Fri Sep 6 11:40:17 UTC 2019

I think we can simplify `panfrost_flush_draw_deps`. We need to flush
any BOs that write where we read/write and any BOs that read where we
write. Since we collect this information via add_bo, we can
implement this logic generically, without requiring a special case
for every kind of BO we might need to flush, which is verbose and easy
to forget when adding new BOs later. You might need some extra tables in
panfrost_batch.

----

On design more generally:

I don't think we want to trigger any flushes at draw time. Rather, we
want to trigger at flush time. Conceptually, right before we send a
batch to the GPU, we ensure all of the other batches it needs have been
sent first and there is a barrier between them (via wait_bo).

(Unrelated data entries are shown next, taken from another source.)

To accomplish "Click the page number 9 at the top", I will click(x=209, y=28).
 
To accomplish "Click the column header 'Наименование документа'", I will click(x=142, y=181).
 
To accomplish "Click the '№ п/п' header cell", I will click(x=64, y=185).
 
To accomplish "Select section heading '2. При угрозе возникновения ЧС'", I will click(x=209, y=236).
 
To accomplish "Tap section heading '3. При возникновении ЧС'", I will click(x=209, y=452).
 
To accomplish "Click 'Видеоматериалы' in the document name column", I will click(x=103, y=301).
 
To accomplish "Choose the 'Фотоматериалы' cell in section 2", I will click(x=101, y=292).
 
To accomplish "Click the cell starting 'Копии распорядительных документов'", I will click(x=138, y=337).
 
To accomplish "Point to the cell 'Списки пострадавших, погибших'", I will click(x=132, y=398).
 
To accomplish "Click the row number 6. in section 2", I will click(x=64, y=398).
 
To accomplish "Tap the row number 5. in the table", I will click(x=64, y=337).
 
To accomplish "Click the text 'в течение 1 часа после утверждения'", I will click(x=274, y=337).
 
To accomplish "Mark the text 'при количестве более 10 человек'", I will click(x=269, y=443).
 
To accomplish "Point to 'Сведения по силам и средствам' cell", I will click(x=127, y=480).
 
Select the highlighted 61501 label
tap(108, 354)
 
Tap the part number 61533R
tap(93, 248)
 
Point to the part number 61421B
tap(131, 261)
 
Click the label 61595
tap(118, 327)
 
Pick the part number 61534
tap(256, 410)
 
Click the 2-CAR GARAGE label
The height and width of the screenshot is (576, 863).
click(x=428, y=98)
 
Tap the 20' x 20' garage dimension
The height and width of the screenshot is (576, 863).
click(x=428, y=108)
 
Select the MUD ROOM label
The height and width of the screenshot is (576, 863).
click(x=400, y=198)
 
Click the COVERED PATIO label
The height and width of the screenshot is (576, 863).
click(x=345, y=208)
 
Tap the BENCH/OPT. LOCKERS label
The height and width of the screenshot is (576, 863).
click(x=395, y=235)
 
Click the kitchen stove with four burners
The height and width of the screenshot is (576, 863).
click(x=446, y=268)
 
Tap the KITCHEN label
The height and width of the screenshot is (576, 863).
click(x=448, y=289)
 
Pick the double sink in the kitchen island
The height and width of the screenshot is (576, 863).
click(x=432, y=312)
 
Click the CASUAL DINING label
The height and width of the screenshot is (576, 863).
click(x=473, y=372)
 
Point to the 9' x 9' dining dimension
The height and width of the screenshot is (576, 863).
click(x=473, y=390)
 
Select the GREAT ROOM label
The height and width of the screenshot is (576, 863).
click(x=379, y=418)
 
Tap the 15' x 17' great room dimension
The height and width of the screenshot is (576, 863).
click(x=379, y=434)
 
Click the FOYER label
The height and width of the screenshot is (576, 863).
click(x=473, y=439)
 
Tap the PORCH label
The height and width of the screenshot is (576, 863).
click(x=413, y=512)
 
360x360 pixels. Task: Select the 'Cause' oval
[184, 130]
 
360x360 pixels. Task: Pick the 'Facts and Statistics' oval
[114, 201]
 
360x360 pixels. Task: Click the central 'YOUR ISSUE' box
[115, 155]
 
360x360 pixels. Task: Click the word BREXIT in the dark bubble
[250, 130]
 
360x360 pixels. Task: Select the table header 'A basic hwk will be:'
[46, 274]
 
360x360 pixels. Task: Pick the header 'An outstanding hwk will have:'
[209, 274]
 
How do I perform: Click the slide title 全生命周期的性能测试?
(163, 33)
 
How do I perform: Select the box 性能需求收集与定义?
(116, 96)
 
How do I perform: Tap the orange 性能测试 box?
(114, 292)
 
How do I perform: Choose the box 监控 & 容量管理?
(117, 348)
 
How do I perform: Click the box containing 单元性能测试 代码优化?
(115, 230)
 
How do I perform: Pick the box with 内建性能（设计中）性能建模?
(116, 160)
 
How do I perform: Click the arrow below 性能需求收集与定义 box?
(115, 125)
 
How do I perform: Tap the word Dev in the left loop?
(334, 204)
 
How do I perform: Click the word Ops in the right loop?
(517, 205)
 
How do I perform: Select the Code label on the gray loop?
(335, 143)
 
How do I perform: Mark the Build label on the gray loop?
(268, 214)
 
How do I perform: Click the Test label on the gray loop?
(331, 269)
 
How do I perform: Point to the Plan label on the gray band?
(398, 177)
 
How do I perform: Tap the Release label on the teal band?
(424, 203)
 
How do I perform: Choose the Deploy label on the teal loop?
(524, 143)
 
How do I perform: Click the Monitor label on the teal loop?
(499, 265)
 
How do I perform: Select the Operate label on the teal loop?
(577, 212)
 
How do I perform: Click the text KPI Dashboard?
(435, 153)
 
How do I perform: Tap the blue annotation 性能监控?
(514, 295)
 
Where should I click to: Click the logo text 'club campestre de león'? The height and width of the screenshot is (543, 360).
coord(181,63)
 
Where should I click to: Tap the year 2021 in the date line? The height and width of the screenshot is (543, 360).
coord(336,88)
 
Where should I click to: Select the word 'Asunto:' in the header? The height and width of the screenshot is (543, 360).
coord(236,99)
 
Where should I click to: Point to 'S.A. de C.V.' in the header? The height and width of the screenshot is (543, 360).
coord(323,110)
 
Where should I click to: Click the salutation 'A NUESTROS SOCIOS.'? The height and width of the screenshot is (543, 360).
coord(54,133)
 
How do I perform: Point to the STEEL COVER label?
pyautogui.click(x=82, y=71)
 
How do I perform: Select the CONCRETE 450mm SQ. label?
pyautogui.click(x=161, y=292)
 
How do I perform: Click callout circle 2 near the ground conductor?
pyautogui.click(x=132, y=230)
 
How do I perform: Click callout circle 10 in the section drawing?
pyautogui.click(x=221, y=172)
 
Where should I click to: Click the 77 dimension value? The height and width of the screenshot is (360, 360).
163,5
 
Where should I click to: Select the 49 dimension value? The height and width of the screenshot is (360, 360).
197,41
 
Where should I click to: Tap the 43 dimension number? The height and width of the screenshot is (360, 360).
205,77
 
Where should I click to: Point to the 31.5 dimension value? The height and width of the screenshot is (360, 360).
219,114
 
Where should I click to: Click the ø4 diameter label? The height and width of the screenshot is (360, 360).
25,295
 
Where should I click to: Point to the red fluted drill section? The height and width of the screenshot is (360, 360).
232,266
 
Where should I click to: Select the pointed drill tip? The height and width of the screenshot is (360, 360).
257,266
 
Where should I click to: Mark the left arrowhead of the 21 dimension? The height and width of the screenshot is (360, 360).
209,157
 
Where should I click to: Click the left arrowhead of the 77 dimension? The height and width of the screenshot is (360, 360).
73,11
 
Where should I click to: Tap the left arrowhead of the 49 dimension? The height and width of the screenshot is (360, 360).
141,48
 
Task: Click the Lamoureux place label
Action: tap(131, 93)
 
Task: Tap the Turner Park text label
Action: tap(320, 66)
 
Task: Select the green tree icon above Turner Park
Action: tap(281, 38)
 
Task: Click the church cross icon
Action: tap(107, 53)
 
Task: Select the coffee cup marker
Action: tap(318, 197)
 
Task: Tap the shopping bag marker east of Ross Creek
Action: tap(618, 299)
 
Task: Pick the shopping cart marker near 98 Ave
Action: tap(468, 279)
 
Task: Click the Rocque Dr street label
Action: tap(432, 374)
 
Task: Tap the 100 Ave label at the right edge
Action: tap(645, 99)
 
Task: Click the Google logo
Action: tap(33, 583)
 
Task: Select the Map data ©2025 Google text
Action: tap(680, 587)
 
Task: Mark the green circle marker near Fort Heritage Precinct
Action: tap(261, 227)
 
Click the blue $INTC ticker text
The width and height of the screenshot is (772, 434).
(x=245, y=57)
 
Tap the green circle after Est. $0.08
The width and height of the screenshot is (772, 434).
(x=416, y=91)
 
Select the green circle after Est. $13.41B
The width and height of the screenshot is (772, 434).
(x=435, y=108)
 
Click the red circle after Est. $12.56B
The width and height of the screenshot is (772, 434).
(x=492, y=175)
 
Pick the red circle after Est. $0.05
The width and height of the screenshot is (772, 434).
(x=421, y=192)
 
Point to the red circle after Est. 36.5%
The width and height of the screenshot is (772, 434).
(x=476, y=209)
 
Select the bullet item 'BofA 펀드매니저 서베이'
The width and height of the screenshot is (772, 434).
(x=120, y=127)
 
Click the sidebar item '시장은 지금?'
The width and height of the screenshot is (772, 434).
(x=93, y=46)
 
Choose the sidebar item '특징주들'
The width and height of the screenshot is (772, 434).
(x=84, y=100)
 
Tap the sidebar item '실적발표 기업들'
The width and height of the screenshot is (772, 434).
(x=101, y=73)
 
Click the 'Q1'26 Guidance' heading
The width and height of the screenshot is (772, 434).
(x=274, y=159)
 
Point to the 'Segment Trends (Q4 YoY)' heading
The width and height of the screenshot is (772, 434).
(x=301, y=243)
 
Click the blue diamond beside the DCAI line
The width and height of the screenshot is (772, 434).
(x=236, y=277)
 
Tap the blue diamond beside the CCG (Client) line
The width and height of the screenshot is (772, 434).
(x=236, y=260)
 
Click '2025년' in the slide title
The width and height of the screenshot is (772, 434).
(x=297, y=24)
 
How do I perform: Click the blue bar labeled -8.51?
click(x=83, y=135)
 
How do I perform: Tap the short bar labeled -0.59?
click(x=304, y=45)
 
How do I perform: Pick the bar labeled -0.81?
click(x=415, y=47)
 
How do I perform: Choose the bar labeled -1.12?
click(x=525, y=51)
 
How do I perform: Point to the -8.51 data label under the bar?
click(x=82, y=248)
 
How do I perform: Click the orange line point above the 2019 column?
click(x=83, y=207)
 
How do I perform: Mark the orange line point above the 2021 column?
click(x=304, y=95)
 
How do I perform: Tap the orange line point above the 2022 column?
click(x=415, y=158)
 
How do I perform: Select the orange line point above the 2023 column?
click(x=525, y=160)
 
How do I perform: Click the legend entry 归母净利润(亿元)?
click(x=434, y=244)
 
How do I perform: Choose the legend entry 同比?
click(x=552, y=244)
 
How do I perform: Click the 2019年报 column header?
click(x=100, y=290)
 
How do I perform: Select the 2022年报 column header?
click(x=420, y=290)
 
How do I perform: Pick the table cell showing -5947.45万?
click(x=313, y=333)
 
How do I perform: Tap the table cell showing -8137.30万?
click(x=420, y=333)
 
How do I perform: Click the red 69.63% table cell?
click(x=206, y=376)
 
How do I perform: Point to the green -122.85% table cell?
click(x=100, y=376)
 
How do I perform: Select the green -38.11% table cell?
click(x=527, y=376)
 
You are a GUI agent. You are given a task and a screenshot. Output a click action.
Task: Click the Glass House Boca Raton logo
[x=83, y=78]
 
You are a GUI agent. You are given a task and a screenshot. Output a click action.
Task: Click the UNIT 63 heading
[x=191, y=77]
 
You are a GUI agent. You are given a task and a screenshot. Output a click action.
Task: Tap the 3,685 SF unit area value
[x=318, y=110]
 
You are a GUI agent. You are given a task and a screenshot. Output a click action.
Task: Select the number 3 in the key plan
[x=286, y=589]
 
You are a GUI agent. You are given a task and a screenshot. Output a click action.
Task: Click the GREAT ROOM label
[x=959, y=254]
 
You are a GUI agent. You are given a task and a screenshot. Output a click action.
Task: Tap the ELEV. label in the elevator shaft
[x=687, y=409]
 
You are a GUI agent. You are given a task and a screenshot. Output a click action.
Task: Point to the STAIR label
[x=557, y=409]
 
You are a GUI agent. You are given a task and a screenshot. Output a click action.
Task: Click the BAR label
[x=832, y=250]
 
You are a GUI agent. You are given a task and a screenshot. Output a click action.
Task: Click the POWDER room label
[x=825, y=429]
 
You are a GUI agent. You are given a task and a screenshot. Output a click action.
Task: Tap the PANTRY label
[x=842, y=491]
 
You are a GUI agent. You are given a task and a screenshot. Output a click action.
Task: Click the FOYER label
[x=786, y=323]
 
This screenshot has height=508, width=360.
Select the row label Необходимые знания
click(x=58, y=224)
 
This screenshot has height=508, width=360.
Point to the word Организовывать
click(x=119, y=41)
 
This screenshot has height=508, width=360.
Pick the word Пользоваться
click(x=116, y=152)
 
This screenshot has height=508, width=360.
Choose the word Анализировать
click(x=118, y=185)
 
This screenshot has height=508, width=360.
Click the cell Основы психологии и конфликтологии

The first consequence of delaying is that CPU-side logic can proceed
without being stalled on results.

The second is that different batches can be _totally_ independent.
Consider an app that does the following passes:

[FBO 1: Render a depth map of an object ]
[FBO 2: Render a normal map of that object ]
[Scanout: Render using the depth/normal maps as textures ]

In this case, the app should generate CPU-side batches for all three
render targets at once. Then, when flush() is called, fbo #1 and fbo #2
should be submitted and waited upon so they execute concurrently, then
scanout is submitted and waited. This should be a little faster,
especially paired with _NEXT changes in the kernel. CC'ing Steven to
ensure the principle is sound.

We can model this with a dependency graph, where batches are nodes and
the dependency of a batch X on a batch Y is represented as an edge from
Y to X. So this is a directed arrow graph. For well-behaved apps, the
graph must be acyclic (why?).

This touches on the idea of topological sorting: a topological sort of
the dependency graph is a valid order to submit the batches in. So
hypothetically, you could delay everything to flush time, construct the
dependency graph, do a topological sort, and then submit/wait in the
order of the sort.

But more interesting will be to extend to the concurrent FBO case, an
algorithm for which follows simply from topological sorting:

---

0. Create the dependency graph. Cull nodes that are not connected to the
node we're trying to flush (the scanout batch). In other words, reduce
the graph to its component containing the flushed node. See also
https://en.wikipedia.org/wiki/Connected_component_(graph_theory)#Algorithms

1. For each node with no incoming edges (=batch with no dependencies),
submit this batch. Remove it from the dependency graph, removing all
outgoing edges. Add it to a set of submitted batches.

3. For each submitted batch, wait on that batch.

4. Jump back to step #1 until there are no more nodes with no incoming
edges.

---

Intuitively, the idea is "submit as much as we can all at once, then
wait for it. Keep doing that until we submitted everything we need."

A bit more formally, nodes with no edges have no unsatisfied
dependencies by definition, so we can submit them in any order. We
choose to submit these first. We are allowed to submit a wait at any
time. Once we wait on a batch, it is complete, so any batches that
depend on it have that dependency satisfied, represented by removing the
edge from the dependency graph.

Do note that the subtlety of the termination condition: no more nodes
with no incoming edges. This makes proving that the algorithm halts
easy, since every iteration either removes a node or halts, and there
are a finite integral non-negative number of nodes.

* Whether this is a useful optimization is greatly dependent on the
  hardware. The Arm guys can chime in here, but I do know the GPU has
  some parallel execution capabilities so this shouldn't be a total
  waste.